I'm trying to set my Picture Control settings for best color recreation? I get pretty close to what my eyes are seeing except for the color of clouds. The color of clouds seem to be too light and not dark enough, like when taking pictures of storm clouds. This was very early evening, so it was still a little light, I was using a tripod, and I was keeping my ISO Auto from 100-800.

My current settings:
Sharpening - MAX
Contrast - 1 Step Up
Brightness - N/A
Saturation - 1 Step Down
Hue - MAX

Nikon D5100
Nikkor 18-55mm VR

These Settings are modified STANDARD. 
I am shooting both in JPEG and RAW.
Active D-Lighting - Auto
Metering - Matrix
No Exposure Compensation


----------



## TamiAz (Jun 10, 2012)

gryffinwings said:


> I'm trying to set my Picture Control settings for best color recreation? I get pretty close to what my eyes are seeing except for the color of clouds. The color of clouds seem to be too light and not dark enough, like when taking pictures of storm clouds. This was very early evening, so it was still a little light, I was using a tripod, and I was keeping my ISO Auto from 100-800.
> 
> My current settings:
> Sharpening - MAX
> ...



Are you shooting in manual mode?  I have the D5100 and I'm not sure how you adjust those settings in the camera. I shoot RAW and I adjust the contrast, hue, saturation, brightness and sharpening in Lightroom. I've never done it in the camera.


----------



## cgipson1 (Jun 10, 2012)

Sounds more like an exposure issue than a Picture Control settings issue.  Try spot metering the clouds, instead of using matrix (which averages everything in the veiwfinder).
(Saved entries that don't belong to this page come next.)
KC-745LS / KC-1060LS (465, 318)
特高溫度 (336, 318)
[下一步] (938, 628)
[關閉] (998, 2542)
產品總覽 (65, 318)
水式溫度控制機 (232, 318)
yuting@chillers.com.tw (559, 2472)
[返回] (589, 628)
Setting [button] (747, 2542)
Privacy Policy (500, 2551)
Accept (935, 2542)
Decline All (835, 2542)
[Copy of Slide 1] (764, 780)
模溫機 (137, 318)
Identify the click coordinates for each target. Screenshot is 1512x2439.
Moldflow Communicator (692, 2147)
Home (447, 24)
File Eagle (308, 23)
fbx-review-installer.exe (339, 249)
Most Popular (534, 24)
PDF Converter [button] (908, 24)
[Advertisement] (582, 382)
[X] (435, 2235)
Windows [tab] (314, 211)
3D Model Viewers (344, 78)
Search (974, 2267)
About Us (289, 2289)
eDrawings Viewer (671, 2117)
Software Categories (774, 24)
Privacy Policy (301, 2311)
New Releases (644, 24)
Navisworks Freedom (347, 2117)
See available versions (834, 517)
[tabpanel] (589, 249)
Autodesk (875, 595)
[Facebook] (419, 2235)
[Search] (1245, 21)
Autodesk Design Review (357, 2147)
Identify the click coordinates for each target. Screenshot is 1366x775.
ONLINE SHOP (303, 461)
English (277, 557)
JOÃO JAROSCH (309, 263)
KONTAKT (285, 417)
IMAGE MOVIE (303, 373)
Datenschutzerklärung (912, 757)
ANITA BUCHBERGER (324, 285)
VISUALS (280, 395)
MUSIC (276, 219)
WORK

Personally I would turn down the Sharpening and Hue a notch or two, and leave Saturation at zero or +1 for general purpose shooting.


----------



## gryffinwings (Jun 11, 2012)

cgipson1 said:


> Sounds more like an exposure issue than a Picture Control settings issue.  Try spot metering the clouds, instead of using matrix (which averages everything in the veiwfinder).
> 
> Personally I would turn down the Sharpening and Hue a notch or two, and leave Saturation at zero or +1 for general purpose shooting.



I would like to know the purpose of turning down the sharpening?

Also I'm not sure how the hue affects the pictures.

With that saturation the skin tones were always too orange/red colored.


----------



## TamiAz (Jun 12, 2012)

gryffinwings said:


> cgipson1 said:
> 
> 
> > Sounds more like an exposure issue than a Picture Control settings issue.  Try spot metering the clouds, instead of using matrix (which averages everything in the veiwfinder).
> ...



Make sure your white balance, exposure and lighting are good and that should help your skin tones.


----------



## nickwhite (Jun 13, 2012)

For my D3200:

Sharpening - MAX -1
Contrast - 1 Step Up
Brightness - N/A
Saturation - 1-2 steps up
Hue - N/A

Picture control is only for the JPEGs coming out of the camera. Cranking the Hue up like that will give you garish colors. For RAW, I'll run them through a workflow in Lightroom, or manually tweak the settings by hand.


----------